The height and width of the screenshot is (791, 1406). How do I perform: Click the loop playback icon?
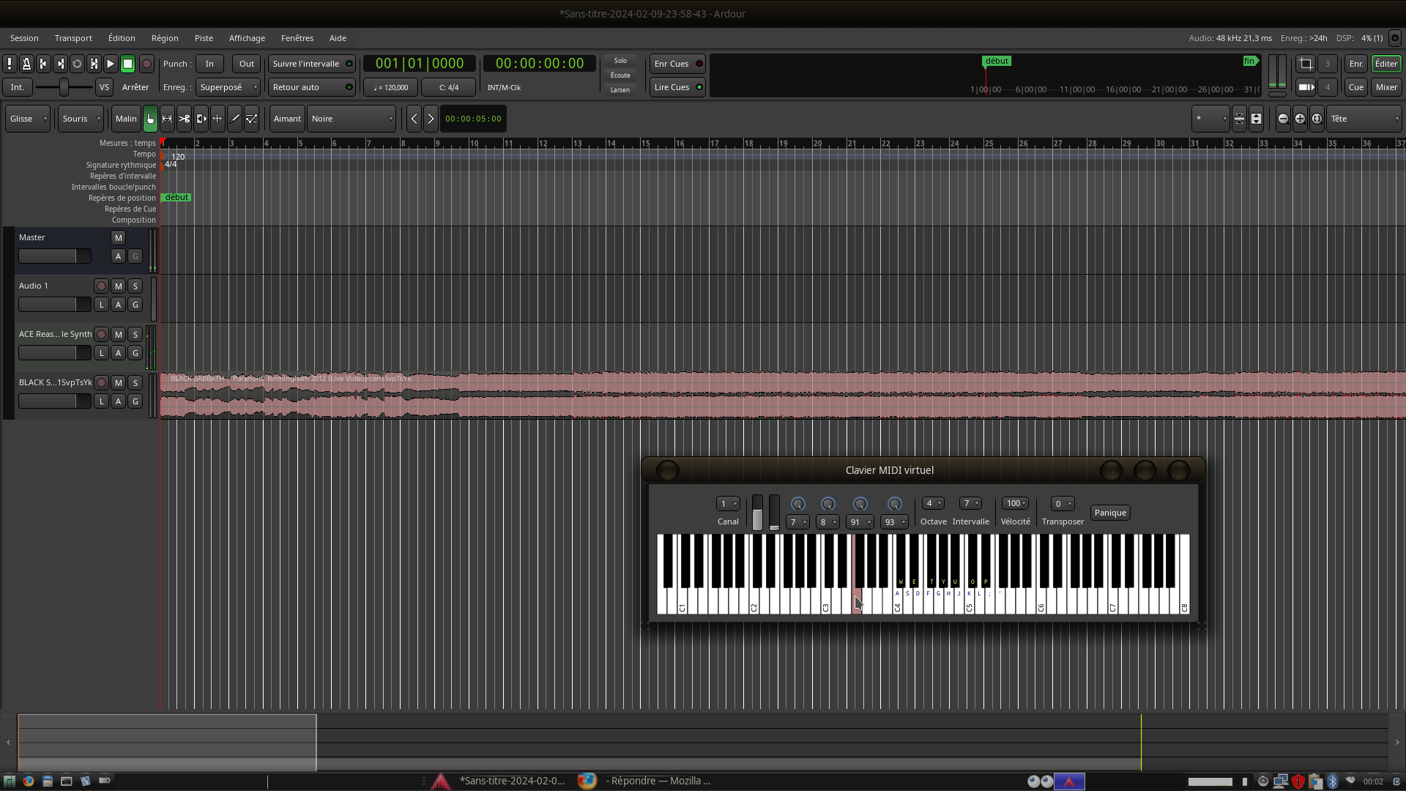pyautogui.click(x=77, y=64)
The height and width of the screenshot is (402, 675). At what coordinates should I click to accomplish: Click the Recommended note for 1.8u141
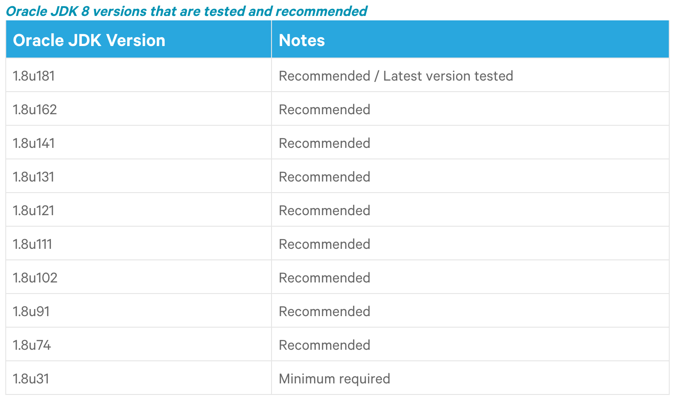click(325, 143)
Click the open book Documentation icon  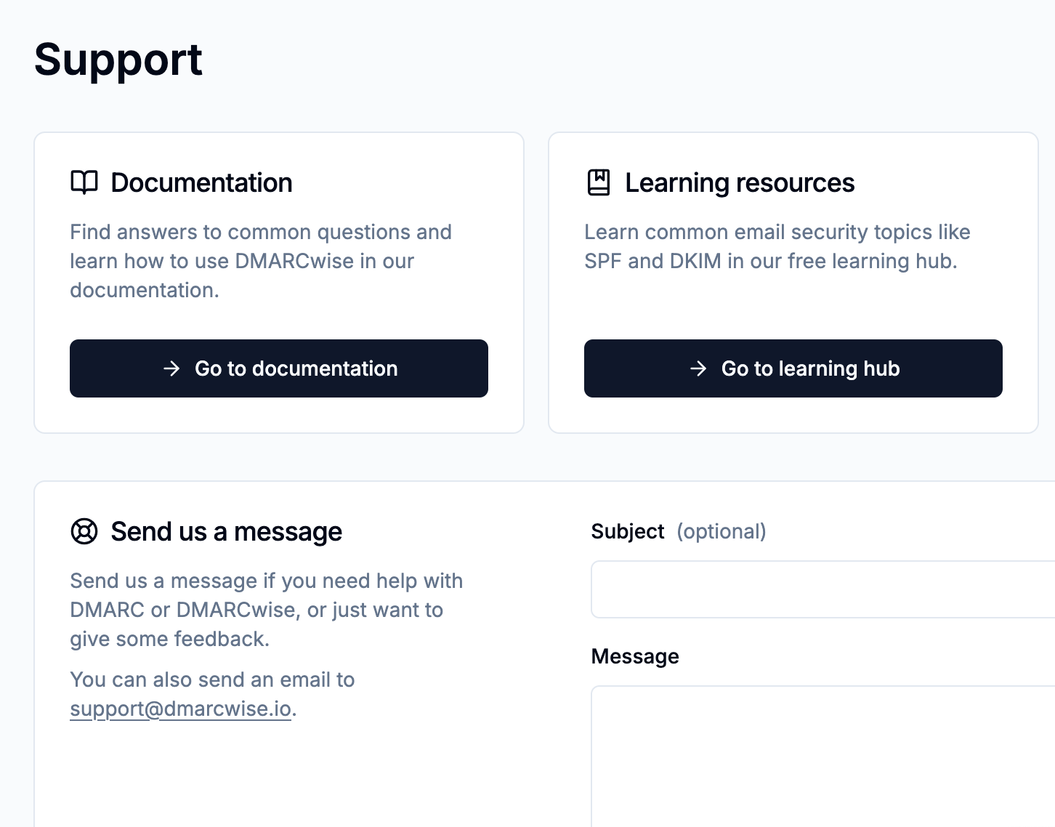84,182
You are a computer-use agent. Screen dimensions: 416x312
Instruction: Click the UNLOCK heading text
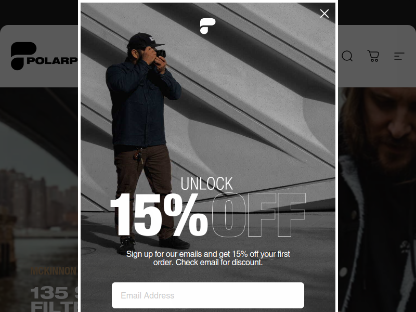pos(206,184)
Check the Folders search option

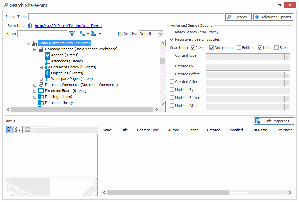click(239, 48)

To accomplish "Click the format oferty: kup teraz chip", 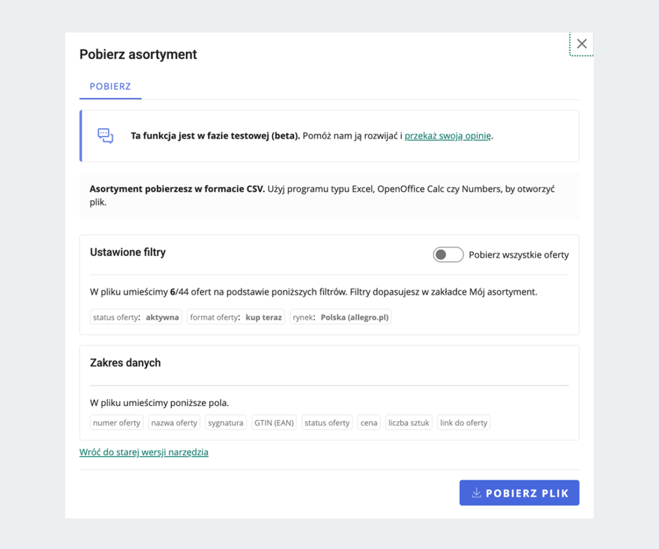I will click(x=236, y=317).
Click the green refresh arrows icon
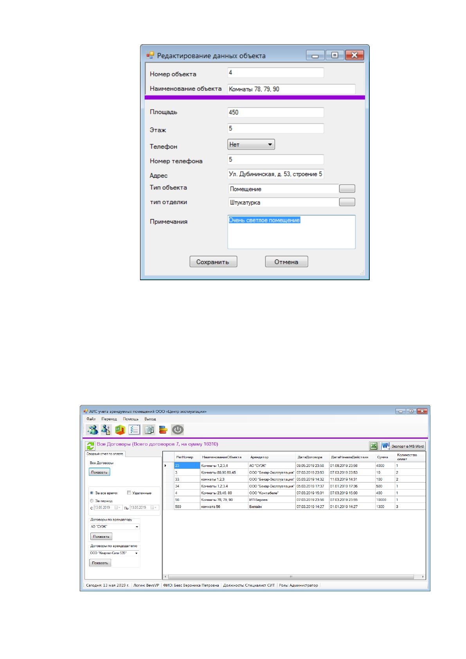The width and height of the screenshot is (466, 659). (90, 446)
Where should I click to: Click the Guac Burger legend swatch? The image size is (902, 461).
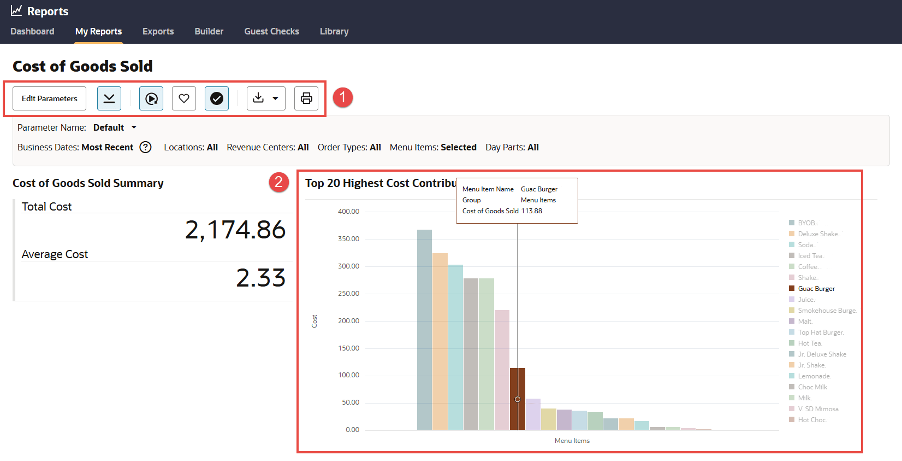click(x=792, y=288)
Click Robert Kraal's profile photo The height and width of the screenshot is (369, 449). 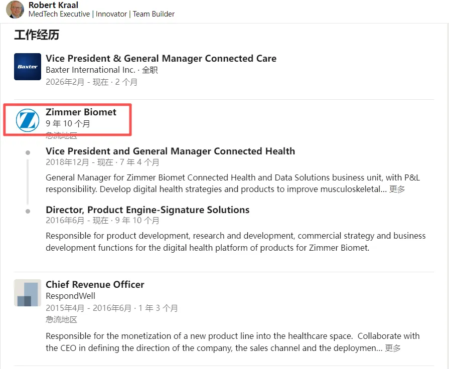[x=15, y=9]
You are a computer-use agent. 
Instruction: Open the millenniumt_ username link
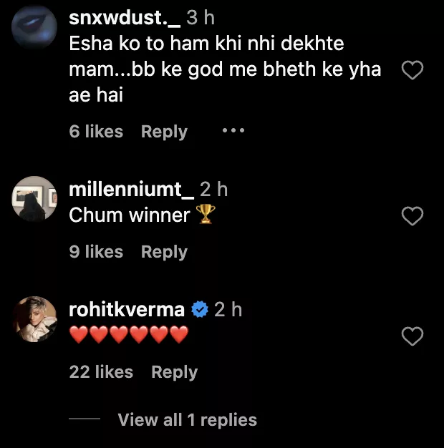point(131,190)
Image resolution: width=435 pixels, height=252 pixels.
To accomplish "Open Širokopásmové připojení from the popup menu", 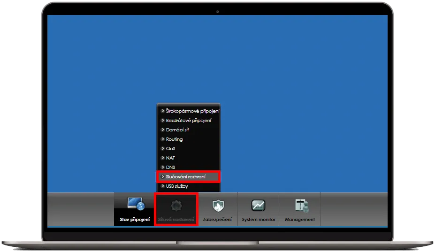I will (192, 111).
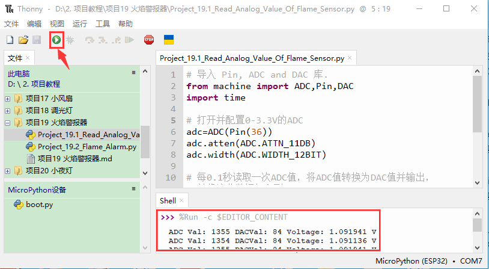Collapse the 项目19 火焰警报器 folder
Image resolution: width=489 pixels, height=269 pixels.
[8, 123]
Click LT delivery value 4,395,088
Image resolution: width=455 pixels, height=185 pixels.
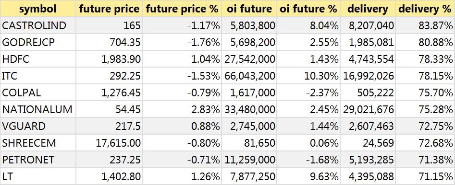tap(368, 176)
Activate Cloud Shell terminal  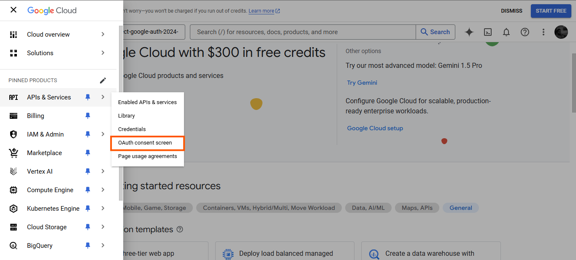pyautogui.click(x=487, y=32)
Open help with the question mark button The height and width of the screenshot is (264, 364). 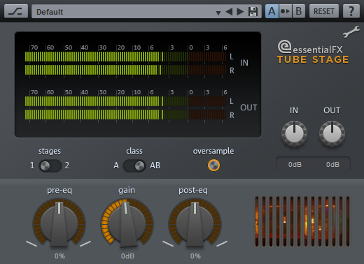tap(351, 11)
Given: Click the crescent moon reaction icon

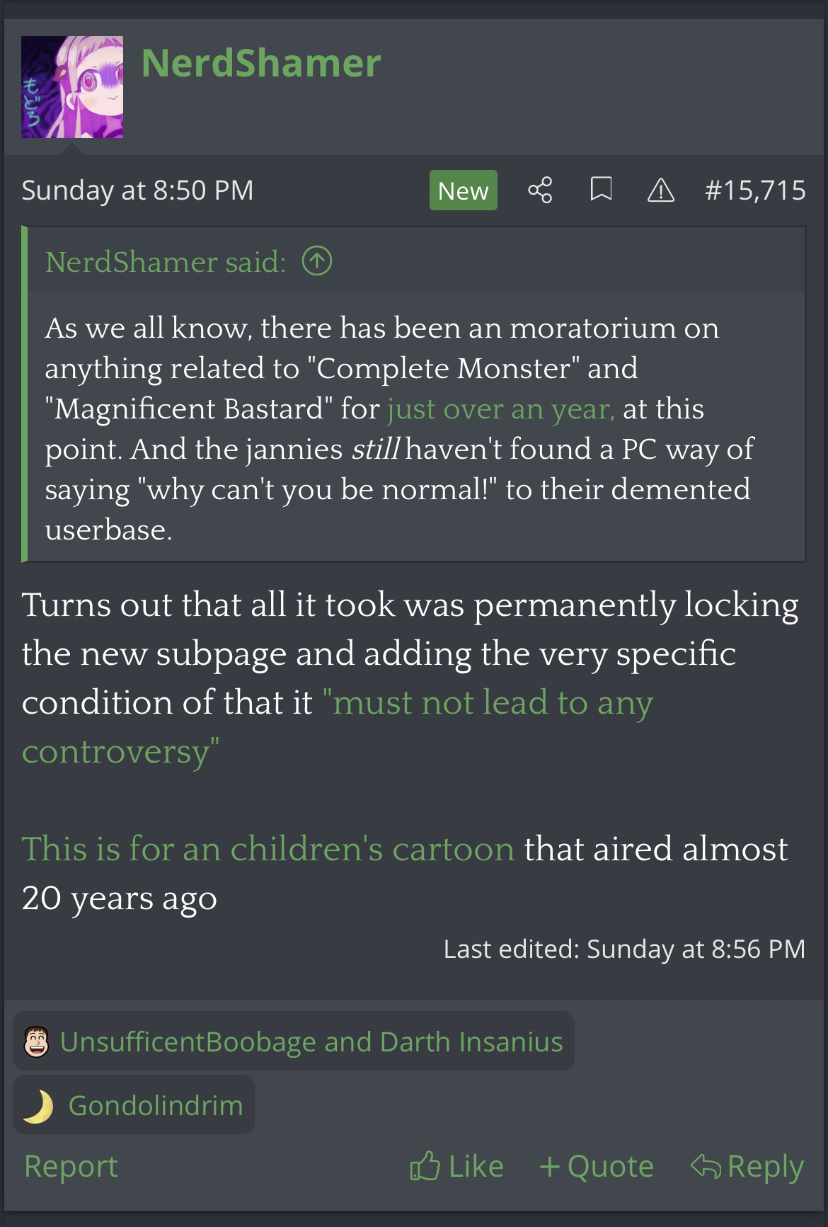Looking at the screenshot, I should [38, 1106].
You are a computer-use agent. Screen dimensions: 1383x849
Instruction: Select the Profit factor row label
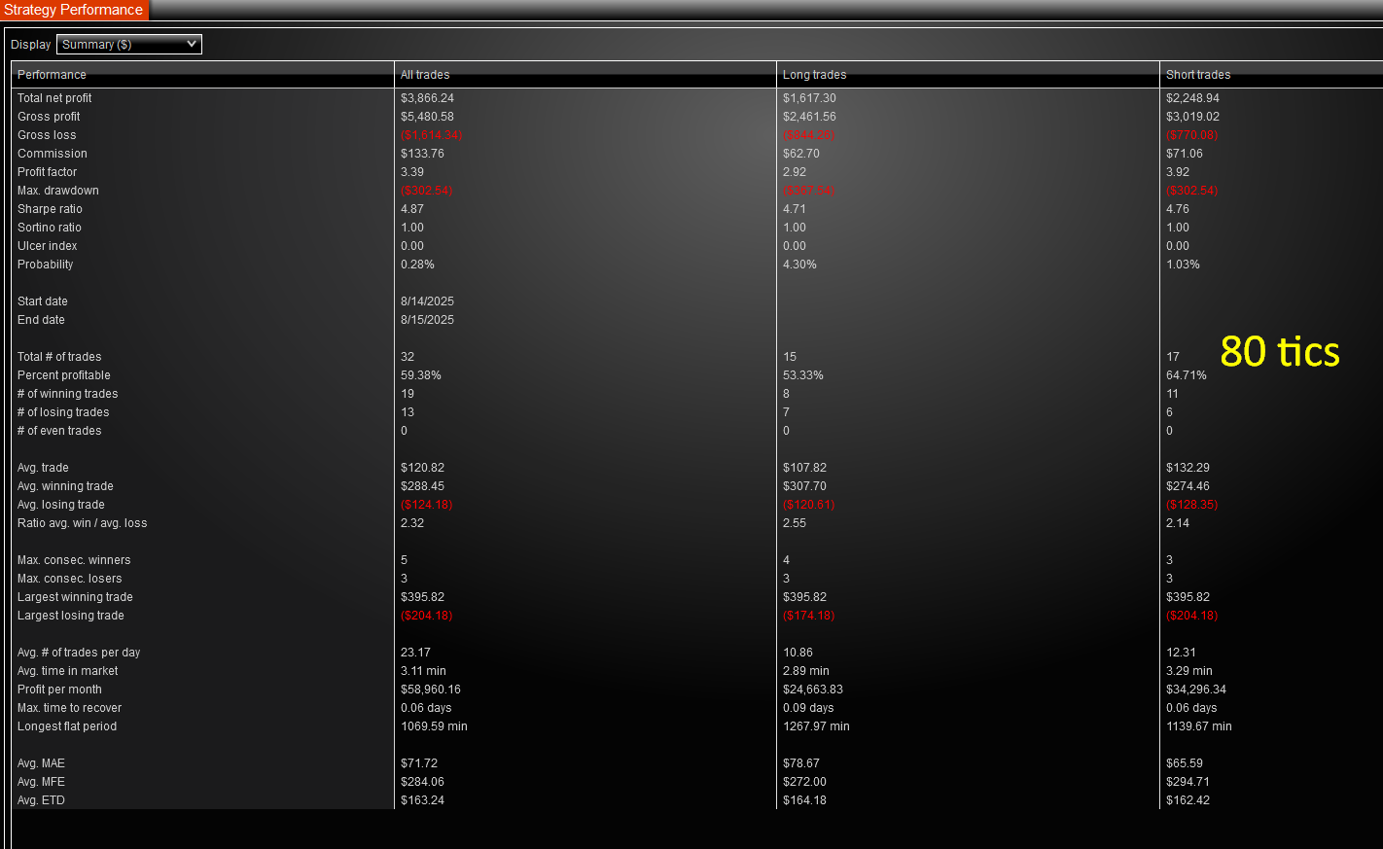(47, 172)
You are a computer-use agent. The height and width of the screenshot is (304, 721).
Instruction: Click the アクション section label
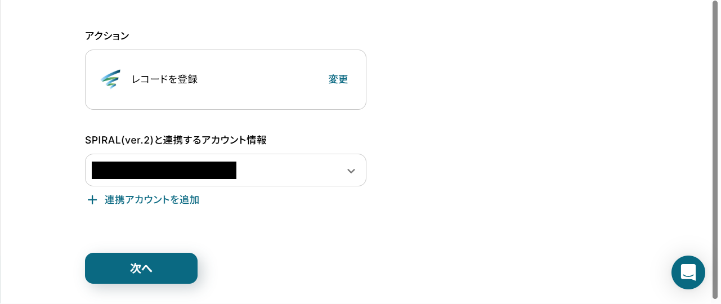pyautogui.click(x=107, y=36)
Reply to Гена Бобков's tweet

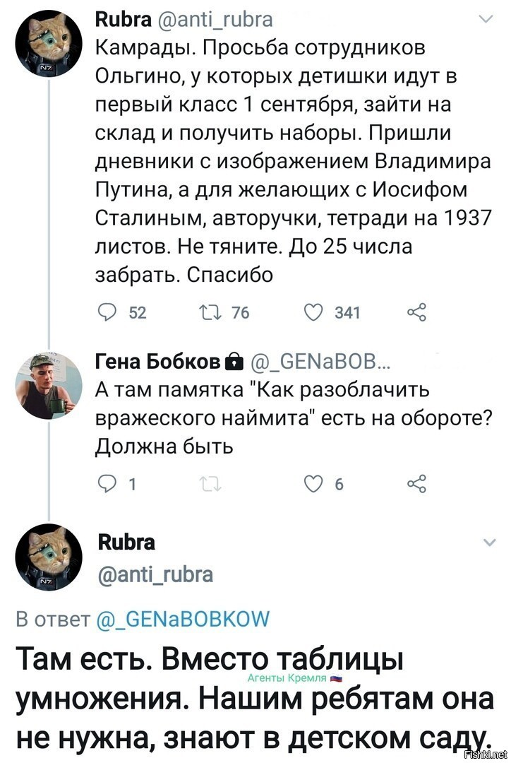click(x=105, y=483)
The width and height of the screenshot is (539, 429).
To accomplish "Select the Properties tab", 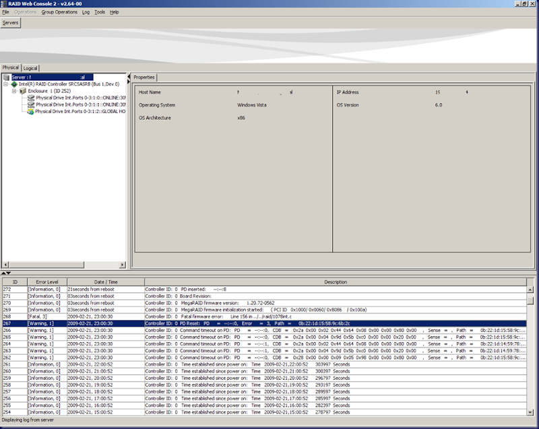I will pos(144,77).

**Problem details:** Count the lines of the records above that contain the string "computer", matching case exactly, and give only the number.

**Exercise response:** 4